**Exercise aim**
Could you copy exactly the lines from the one containing "Given: Open the 分析云 top menu" through the last line of the records below, leaving out any pictures?

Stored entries
= Beginning of Section =
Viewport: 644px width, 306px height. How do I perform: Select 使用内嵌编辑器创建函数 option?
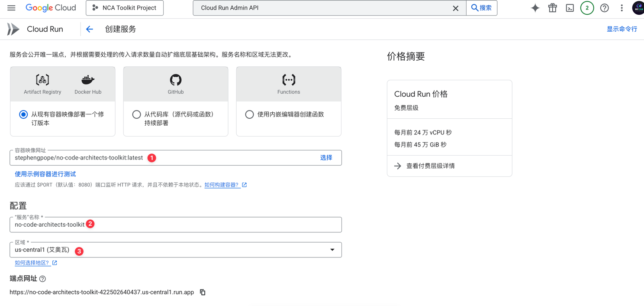point(249,114)
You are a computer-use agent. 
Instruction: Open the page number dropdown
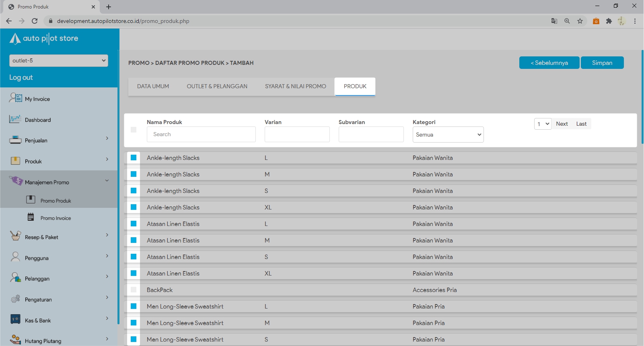[x=542, y=124]
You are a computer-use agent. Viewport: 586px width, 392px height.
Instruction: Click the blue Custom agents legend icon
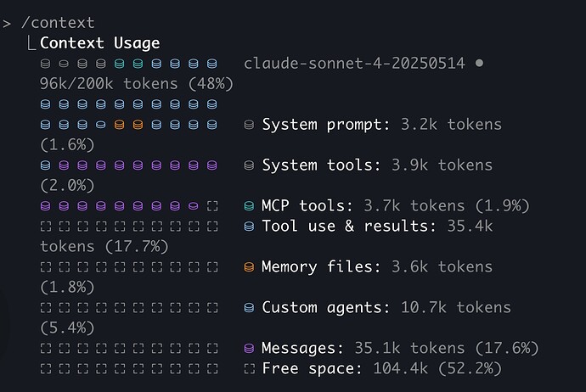[249, 308]
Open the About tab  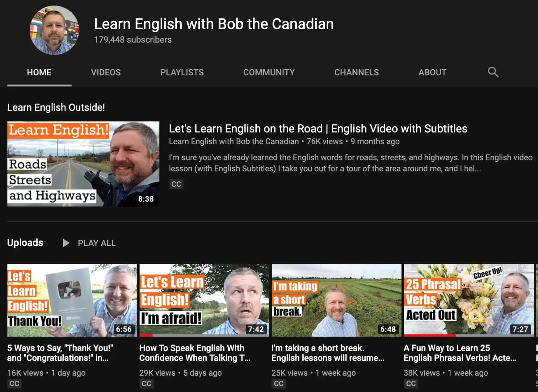tap(432, 72)
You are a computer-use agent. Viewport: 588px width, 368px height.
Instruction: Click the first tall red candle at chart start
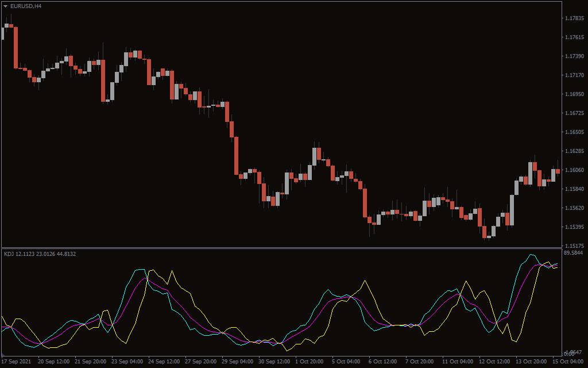16,47
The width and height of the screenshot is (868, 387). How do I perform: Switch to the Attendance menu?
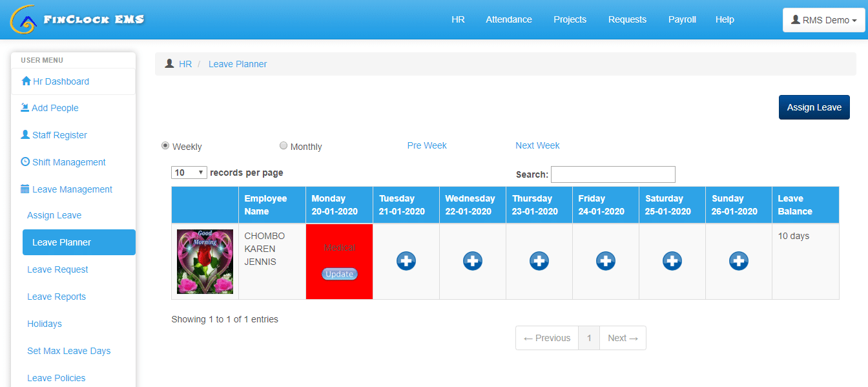coord(508,19)
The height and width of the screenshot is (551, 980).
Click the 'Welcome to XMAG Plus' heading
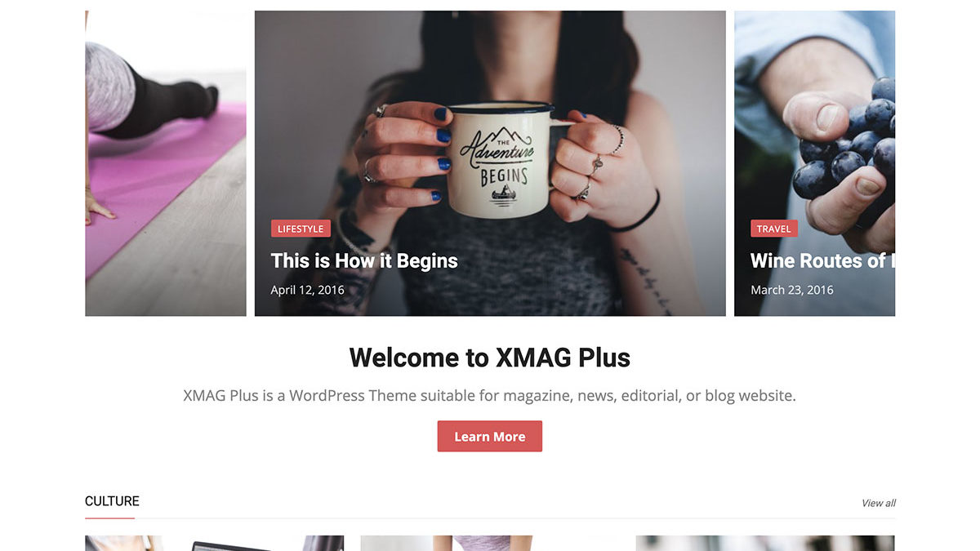click(490, 358)
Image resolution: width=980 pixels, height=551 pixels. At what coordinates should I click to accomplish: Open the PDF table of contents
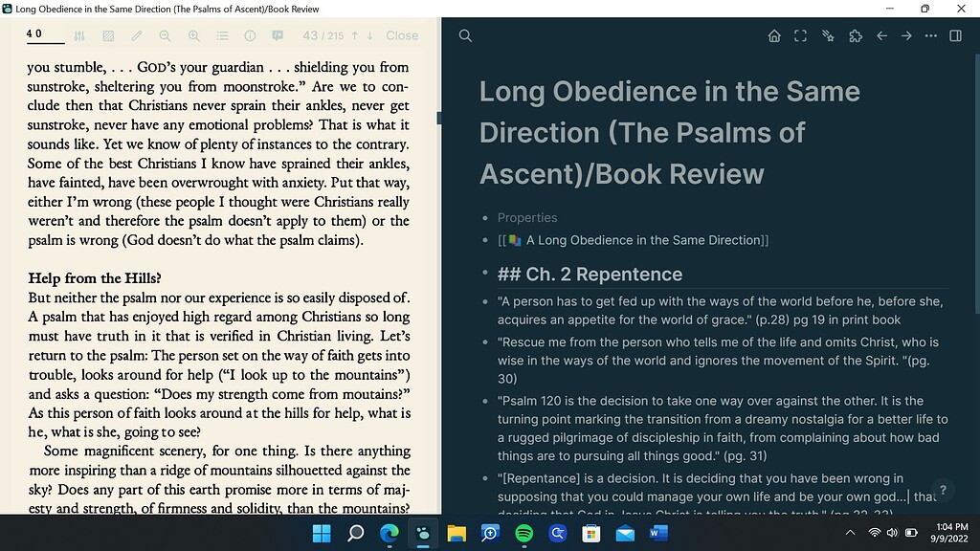click(x=221, y=35)
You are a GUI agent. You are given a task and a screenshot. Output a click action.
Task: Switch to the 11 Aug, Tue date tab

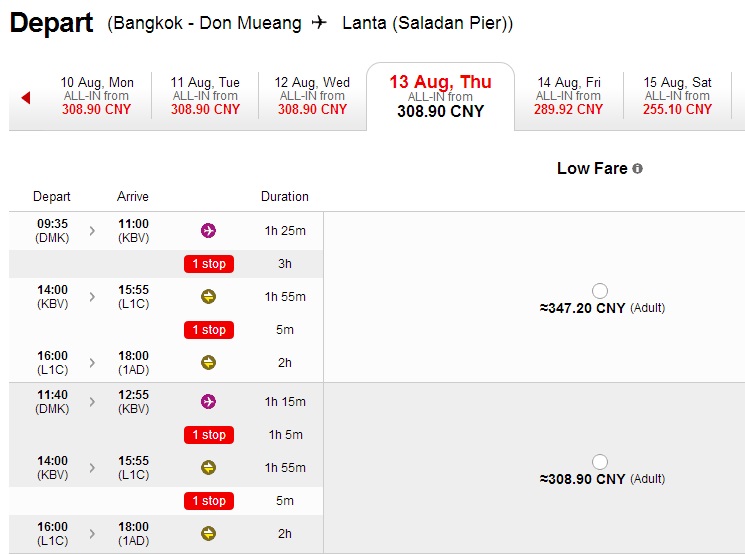(205, 96)
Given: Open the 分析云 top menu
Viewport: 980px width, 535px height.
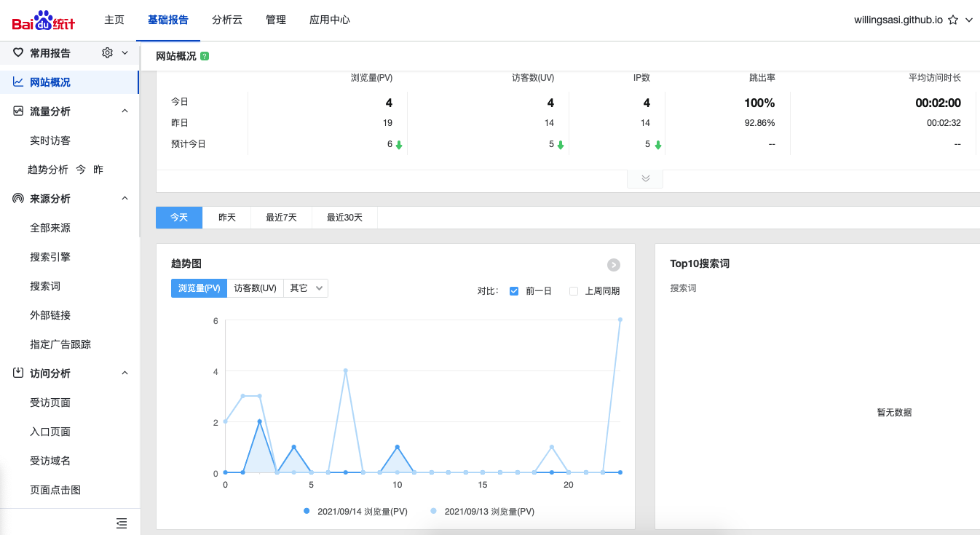Looking at the screenshot, I should [227, 20].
= End of Section =
**Solution to this exercise**
Given: Open the 分析云 top menu
Viewport: 980px width, 535px height.
Looking at the screenshot, I should [227, 20].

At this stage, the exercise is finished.